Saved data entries
= = = = =

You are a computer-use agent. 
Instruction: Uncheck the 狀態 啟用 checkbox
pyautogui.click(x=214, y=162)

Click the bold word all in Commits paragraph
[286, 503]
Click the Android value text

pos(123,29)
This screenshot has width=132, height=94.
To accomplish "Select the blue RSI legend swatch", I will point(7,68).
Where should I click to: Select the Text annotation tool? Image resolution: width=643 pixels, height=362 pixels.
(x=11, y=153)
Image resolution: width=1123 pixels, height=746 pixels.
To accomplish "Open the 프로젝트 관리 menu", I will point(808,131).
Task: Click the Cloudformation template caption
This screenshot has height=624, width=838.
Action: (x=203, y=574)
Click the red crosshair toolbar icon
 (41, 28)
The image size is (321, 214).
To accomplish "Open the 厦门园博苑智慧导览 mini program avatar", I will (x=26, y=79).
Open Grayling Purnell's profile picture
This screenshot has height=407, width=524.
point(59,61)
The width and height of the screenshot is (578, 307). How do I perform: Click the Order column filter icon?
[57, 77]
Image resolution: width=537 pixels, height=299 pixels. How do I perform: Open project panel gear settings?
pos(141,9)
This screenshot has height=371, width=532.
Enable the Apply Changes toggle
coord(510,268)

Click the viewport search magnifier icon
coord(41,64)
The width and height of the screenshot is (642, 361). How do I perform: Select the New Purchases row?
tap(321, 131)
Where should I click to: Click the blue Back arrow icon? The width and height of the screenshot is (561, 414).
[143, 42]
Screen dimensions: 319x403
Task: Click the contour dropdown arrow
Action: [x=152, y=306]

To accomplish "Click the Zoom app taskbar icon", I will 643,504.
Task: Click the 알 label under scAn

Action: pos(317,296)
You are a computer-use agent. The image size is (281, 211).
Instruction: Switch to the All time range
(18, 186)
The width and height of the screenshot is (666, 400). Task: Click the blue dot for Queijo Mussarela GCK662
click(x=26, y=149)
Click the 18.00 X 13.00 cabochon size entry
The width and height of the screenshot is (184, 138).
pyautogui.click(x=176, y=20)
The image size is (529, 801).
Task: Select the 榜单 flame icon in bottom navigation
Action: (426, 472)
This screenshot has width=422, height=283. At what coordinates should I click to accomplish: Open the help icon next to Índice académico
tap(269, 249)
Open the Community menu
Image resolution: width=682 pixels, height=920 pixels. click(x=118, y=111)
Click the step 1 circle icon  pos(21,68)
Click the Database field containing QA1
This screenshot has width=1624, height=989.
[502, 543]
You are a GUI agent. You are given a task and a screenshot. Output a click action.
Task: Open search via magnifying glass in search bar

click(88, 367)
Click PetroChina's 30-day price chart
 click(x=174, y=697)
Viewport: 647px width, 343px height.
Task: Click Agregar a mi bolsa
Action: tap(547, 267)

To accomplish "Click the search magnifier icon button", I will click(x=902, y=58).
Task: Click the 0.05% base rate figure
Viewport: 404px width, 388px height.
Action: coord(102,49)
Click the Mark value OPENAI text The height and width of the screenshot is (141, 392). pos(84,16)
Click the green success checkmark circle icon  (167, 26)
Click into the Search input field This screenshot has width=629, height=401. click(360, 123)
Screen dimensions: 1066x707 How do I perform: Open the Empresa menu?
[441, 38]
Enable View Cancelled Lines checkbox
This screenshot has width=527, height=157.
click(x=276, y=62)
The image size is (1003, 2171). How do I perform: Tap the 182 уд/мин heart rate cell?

= = = = =

Transcribe each line of the data above, unaltered, from the one where "Viewport: 404px width, 388px height." appears to the one where "Click into the" appears, inclusive of both.

Viewport: 404px width, 388px height.
Action: coord(102,49)
Click the Mark value OPENAI text The height and width of the screenshot is (141, 392). pos(84,16)
Click the green success checkmark circle icon  (167, 26)
Click into the Search input field This screenshot has width=629, height=401. click(360, 123)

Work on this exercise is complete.